No matter what they do, they have to do something because they’ve already lost 1 points paying race for the All-Star race and that event flopped so badly there, it got taken away after just 2 years.

They’re in jeopardy of becoming the next Chicagoland and Kentucky…

“I want to be at tracks where I can make a difference, where my team can make a difference, and we’re not at the mercy of a wreck that happened in front of us that we couldn’t do anything about,” Logano said.

Reddick Further Proof That He’s The Real Deal

Kyle Busch was worried about his future and has seen no top 5 finishes and just 2 top 10’s over the last 4 months (15 races). Tyler Reddick’s is still undecided, but he’s won 2 of the last 9 races and has 3 career wins, all coming since July 3.

Yes, Richard Childress said that he’s going to own his end of the bargain by keeping Reddick in a car for him in 2023. However, not many people buy that scenario. Childress just paid big money to bring Kyle Busch over which begins in 2023 too. Busch is taking over the 8 car that Reddick is driving now.

It leads you to believe that on a day Busch and Reddick bookended the finishing order, Busch in 1st and Reddick in last, that Busch has to be counting down the days until he takes over this ride.

“2023,” Busch said when asked what he can do to turn these misfortunes around.

However, why would RCR keep Reddick in a 3rd chartered car that they don’t yet own? It’s going to cost 8 figures to get that off the ground. Does RCR have that kind of money to pay for a charter, pay for cars, pieces, team members, etc?

Some suggest that it would be cheaper for RCR to negotiate a buyout for Reddick to let him go early. Reddick has to hear that and has to wonder what 2023 will hold?

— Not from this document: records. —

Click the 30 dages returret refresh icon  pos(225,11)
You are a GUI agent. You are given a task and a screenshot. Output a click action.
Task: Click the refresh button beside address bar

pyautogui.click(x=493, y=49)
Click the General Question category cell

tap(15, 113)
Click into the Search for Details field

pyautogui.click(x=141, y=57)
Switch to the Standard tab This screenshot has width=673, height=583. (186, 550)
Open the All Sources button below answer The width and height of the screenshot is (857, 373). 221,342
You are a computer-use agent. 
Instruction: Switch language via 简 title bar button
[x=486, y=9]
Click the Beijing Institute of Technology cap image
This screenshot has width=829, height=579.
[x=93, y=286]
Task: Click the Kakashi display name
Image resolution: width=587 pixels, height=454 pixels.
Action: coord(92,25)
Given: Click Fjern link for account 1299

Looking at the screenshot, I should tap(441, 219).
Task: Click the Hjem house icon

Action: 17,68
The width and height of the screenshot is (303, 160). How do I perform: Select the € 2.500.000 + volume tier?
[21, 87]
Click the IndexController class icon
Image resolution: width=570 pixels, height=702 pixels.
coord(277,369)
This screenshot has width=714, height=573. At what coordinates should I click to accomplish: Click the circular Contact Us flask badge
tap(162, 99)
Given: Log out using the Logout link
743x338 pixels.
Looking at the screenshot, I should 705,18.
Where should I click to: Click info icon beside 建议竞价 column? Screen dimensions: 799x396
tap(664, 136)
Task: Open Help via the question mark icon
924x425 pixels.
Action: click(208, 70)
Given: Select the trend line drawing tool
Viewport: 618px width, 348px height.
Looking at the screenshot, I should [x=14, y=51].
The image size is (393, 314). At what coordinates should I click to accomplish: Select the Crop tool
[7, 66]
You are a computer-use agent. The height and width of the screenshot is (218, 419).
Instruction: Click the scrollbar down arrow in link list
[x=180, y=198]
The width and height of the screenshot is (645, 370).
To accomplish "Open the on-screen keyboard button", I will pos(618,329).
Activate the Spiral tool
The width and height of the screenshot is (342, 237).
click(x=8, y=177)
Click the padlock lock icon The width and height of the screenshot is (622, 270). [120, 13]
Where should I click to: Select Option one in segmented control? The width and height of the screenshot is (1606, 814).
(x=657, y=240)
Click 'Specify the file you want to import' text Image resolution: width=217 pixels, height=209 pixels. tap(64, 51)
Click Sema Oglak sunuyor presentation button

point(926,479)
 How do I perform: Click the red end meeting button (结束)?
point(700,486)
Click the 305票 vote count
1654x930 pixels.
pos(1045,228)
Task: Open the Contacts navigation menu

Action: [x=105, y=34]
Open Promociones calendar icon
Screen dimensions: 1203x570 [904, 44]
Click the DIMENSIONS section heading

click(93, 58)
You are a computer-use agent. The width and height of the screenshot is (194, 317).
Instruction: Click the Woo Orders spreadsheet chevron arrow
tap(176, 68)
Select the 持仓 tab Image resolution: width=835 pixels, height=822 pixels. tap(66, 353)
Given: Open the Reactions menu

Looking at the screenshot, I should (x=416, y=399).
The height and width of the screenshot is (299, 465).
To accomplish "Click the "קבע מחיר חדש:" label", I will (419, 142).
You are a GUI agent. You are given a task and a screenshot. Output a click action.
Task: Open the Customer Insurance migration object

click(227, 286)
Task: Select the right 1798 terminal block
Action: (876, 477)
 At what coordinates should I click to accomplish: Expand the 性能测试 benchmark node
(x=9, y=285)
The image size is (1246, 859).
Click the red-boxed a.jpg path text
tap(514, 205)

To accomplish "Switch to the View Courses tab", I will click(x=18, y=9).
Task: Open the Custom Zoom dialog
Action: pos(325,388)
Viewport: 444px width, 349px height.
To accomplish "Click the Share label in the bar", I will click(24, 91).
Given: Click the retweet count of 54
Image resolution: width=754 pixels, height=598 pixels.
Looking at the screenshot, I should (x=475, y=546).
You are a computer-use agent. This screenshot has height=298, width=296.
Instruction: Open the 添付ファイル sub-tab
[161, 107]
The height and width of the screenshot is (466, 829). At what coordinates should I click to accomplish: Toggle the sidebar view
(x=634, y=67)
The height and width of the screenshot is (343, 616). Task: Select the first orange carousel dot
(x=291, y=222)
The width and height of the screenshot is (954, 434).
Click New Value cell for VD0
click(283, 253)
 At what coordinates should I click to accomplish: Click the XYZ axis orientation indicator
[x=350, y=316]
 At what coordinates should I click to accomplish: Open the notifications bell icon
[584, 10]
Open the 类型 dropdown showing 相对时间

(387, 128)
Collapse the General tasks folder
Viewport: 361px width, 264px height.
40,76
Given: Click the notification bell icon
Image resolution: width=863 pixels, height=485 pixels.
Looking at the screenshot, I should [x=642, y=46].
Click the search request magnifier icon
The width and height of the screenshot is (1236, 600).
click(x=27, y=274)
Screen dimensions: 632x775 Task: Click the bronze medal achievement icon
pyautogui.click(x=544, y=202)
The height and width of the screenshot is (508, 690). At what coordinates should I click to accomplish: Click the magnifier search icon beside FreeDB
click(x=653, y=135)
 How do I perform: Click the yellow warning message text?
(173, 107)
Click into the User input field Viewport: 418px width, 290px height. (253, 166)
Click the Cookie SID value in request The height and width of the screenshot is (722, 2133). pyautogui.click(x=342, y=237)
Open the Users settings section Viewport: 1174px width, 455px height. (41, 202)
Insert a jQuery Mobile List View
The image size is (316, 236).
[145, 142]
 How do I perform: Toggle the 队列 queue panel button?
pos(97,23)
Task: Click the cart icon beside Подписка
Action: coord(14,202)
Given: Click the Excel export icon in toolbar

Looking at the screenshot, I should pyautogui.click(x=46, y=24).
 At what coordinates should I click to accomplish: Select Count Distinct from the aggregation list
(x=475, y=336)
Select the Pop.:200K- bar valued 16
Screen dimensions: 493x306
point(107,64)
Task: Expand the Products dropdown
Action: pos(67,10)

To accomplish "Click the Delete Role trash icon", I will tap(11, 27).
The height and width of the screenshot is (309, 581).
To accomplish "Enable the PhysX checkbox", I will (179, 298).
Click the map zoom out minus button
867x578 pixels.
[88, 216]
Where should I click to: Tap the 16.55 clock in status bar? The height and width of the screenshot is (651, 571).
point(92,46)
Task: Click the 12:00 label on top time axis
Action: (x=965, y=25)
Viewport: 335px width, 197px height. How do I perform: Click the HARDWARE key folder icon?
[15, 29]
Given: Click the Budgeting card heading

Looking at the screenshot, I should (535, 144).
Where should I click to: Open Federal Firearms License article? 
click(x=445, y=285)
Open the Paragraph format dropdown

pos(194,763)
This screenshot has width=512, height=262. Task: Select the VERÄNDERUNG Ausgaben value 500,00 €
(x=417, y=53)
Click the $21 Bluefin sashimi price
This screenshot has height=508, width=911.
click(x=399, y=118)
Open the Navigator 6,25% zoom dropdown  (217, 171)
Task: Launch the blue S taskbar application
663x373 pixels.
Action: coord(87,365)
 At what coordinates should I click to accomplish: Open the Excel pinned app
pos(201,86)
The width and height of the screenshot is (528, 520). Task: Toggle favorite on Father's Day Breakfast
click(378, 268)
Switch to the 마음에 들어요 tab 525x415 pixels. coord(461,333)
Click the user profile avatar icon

If this truly is a 3rd car, how competitive will it be or will this just be a stash away ride? Does 23XI Racing have room for him for 2023? They keep maintaining that they don’t want to force him over early because they announced the signing 18 months early for a reason.

So here we are, entering October, and Reddick’s 2023 plans are in flux. All the while, he’s still winning races and if he wasn’t eliminated in the Round of 16, this win on Sunday would put him in the Round of 8…

Of Note

Denny Hamlin was screwed by NASCAR twice at Texas this year. For the All-Star race, Ryan Blaney should have been black flagged for lowering his window net after he thought he took the white flag in May’s annual race. He was going to celebrate his $1-million win.

However, NASCAR threw the caution before he took the white in a trigger that was too quick. It was controversial in a sense but a yellow is a yellow and now Blaney was dealing with a safety issue. He couldn’t get his window net secured back up. He had to hold onto it.

NASCAR didn’t black flag win. He’d win. Hamlin was 2nd.

On Sunday, NASCAR admitted that they missed the call for Hamlin to get his spot back after William Byron spun him while him under caution while he was running in 2nd.